To improve the quality of the prediction algorithm, the client is available API clarify the results of the transaction. So, if the actual result of the payment was different from the value returned by our antifraud service, the merchant can report this by sending a request for clarification of the transaction results (step 9). Such requests:
- have the format <transaction_id, transaction_result, last_update_time>;
- processed by the Merchant API Service and after validation are placed in the Azure Queue (fault-tolerant service queues).
Requests are taken from the queue by one of the robots that represent a
stateless worker-role (the worker-role — in Azure, this is the application layer that serves as the processor).
Transaction Store
Both information about transactions and additional information on them (mainly statistics) are stored in the transaction log - long-term storage based on the Azure Table (service, which is a fail-safe NoSQL-storage (key-value)).

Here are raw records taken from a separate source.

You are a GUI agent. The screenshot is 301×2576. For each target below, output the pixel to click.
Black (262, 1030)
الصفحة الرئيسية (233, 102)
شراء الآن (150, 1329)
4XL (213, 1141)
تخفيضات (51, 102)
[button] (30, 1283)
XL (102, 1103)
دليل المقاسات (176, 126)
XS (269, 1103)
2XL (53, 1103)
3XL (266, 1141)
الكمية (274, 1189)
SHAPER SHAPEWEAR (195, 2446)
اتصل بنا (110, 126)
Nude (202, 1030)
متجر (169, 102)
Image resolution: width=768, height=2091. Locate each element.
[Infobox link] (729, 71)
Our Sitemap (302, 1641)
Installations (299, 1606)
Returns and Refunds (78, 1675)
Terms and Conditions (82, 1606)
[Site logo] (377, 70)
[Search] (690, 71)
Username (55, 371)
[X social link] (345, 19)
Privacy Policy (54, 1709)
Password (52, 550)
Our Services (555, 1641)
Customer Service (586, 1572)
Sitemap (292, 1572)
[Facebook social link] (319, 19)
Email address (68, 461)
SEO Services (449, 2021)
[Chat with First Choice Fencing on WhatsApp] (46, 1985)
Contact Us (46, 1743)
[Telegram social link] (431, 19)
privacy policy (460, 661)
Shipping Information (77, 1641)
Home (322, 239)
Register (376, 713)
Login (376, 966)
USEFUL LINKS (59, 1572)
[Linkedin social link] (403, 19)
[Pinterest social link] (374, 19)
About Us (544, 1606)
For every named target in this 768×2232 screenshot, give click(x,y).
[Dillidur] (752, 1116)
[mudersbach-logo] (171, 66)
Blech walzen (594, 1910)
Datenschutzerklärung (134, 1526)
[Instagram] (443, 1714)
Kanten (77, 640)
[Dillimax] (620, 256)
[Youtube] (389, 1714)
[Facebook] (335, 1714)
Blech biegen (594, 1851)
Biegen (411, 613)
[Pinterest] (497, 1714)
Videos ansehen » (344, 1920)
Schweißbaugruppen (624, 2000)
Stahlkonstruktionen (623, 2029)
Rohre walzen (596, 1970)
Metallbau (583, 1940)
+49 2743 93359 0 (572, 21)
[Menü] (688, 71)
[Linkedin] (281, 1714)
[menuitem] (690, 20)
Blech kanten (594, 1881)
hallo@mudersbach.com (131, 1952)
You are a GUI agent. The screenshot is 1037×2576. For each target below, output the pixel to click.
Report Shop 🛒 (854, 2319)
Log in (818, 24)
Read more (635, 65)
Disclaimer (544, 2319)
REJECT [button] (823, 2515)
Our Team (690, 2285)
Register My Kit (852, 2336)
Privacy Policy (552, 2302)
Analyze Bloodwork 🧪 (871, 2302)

The transaction log consists of 2 tables:
- table with facts about transactions TransactionsInfo : transaction id (Row Key), merchant id, hash of the cardholder name (if available), amount and currency of payment, etc .;
- table with calculated statistical metrics of Statistics Statistics: how many times they paid from this card (several timeframes), from how many IP addresses, how the time interval was between payments, how long the buyer registered with the merchant, how many times made successful payments, etc.
At steps 7, 8, the model is retrained. A training set is data from a transaction log, since The log store contains the latest information on payments and their results. Overtraining can occur on a schedule, upon the appearance of a fixed value of new entries in the transaction log, on overcoming a certain threshold of incorrect predictions.
Details of the issue of learning the model of detection of fraudulent payments will touch on in the next final part.
Conclusion of the 3rd part
In this part, we discussed the antifraud service architecture, identified functional parts in it - Antifraud API Service, Fraud Predictor ML, Transactions Log, defined their areas of responsibility, as well as ways of interaction between them.
With the right approach to the architecture, deploying antifraud service in the Microsoft Azure cloud will significantly reduce the initial financial costs of the infrastructure, as well as reduce the time spent on issues related to system scalability, reliable data storage and high availability of services.
In the
next final part, we will continue to create an antifraud service that is much cheaper in terms of development and ownership costs than its counterparts — we will
develop the Fraud Predictor ML service, which is based on the Azure Machine Learning service and is the analytical core of the antifraud service.Useful sources
[1]
Cloud Design Patterns: Prescriptive Architecture Guidance for Cloud Applications , MSDN.